CCass,20/05/2009,813
Une sommation judiciaire de régulariser une procédure d'appel (ex: constituer avocat) ne prolonge ni ne réinitialise le délai d'appel. Ce délai court à partir de la notification du jugement, et non de la sommation, sous peine d'irrecevabilité de l'appel.
Points clés
- La sommation de régulariser une procédure d'appel ne prolonge pas le délai d'appel.
- Le délai d'appel court à partir de la notification du jugement, non de la sommation de régulariser.

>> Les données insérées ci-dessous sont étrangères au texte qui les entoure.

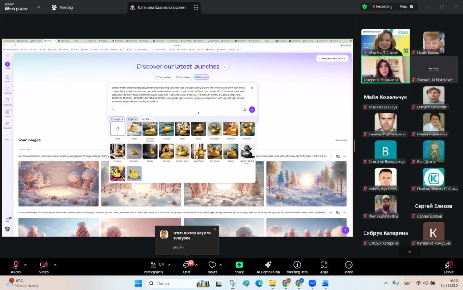Viewport: 463px width, 290px height.
Task: Open the Apps icon in Zoom toolbar
Action: 324,266
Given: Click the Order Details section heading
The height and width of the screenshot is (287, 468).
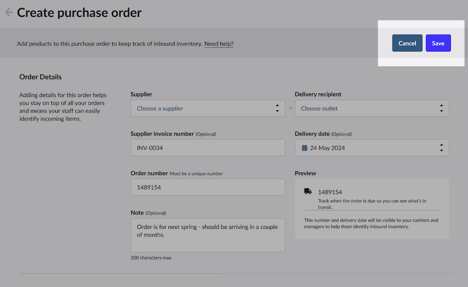Looking at the screenshot, I should pos(40,77).
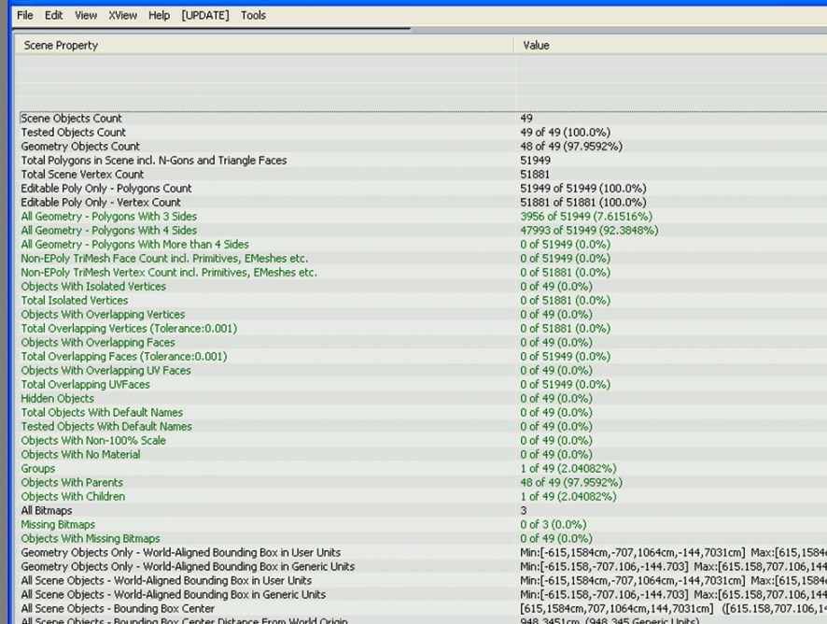Select Objects With Non-100% Scale row
The height and width of the screenshot is (624, 827).
click(93, 441)
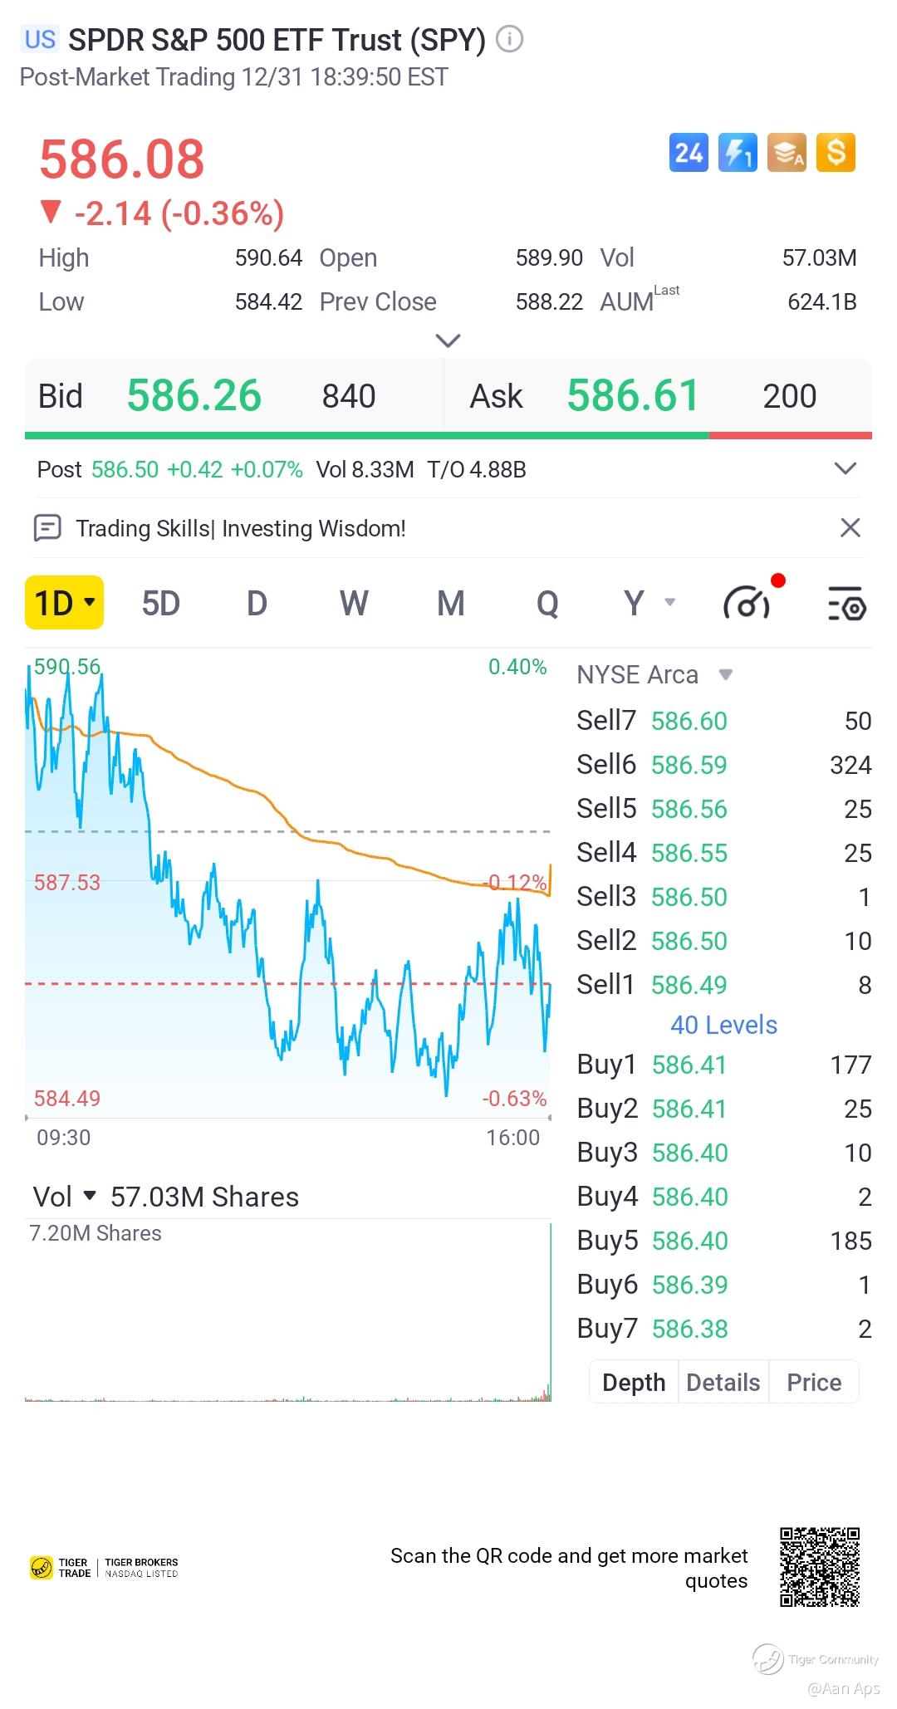Open the chart indicator gauge icon

pos(748,603)
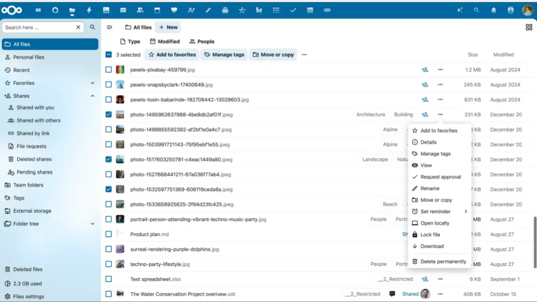Viewport: 537px width, 302px height.
Task: Open the Photos app icon in top bar
Action: pyautogui.click(x=106, y=11)
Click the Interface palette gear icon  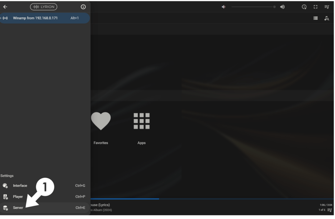[5, 186]
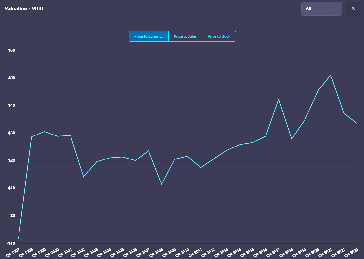The height and width of the screenshot is (259, 364).
Task: Click the Q4 2008 trough data point
Action: pos(162,185)
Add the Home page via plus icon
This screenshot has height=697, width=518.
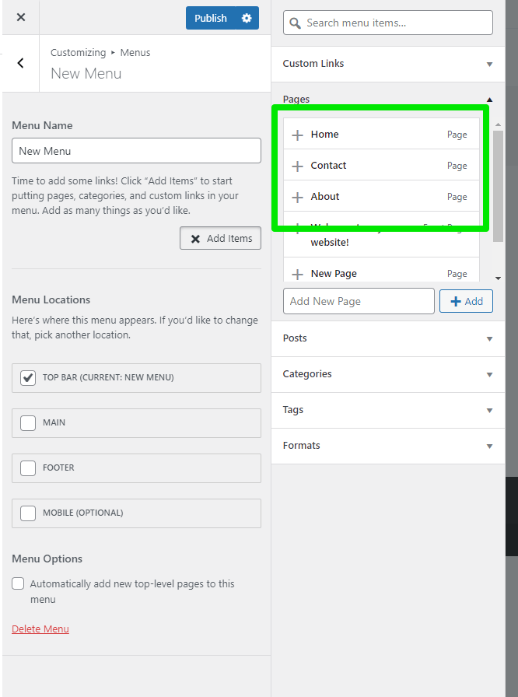(x=297, y=135)
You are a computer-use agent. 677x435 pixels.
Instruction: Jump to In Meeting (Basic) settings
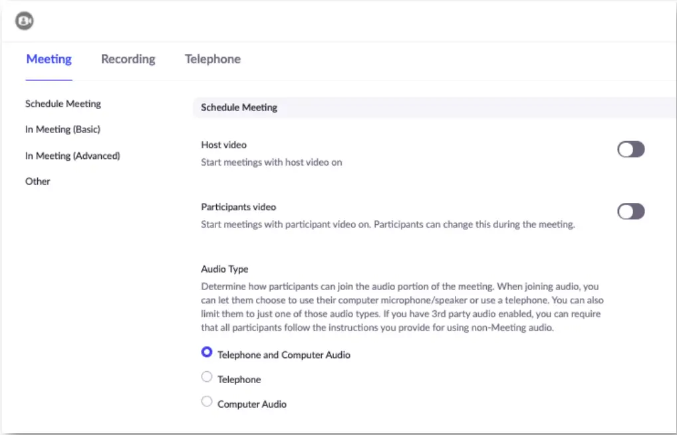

- L'appel est irrecevable si la procédure n'est pas régularisée dans le délai légal initial.
Résumé
Cet arrêt de la Cour de Cassation précise que la sommation adressée par les juges du premier degré à un appelant pour régulariser sa procédure, notamment en constituant un avocat, n'a pas pour effet de faire courir un nouveau délai d'appel. La Cour rappelle que le délai légal pour interjeter appel commence à la date de notification du jugement et non à compter de la sommation de régulariser. Il incombe donc à l'appelant de veiller à la régularisation de sa procédure dans le délai initialement imparti par la loi, à compter de la notification du jugement. Toute régularisation effectuée au-delà de ce délai, même suite à une injonction du tribunal, ne saurait rendre l'appel recevable. Cette décision souligne l'importance du respect strict des délais de procédure et la responsabilité de la partie appelante dans la diligence de ses démarches.
Texte
La sommation adressée par les juges du premier degré de régulariser la procédure tendant à voir l'appelant constituer avocat, ne conduit pas à faire courrir un nouveau délai d'appel. Il appartient à l'appelant de régulariser la procédure dans le délai légal de recours, eu égard à la date de notification du jugement et non à compter de la sommation de régulariser sous peine d'irrecevabilité.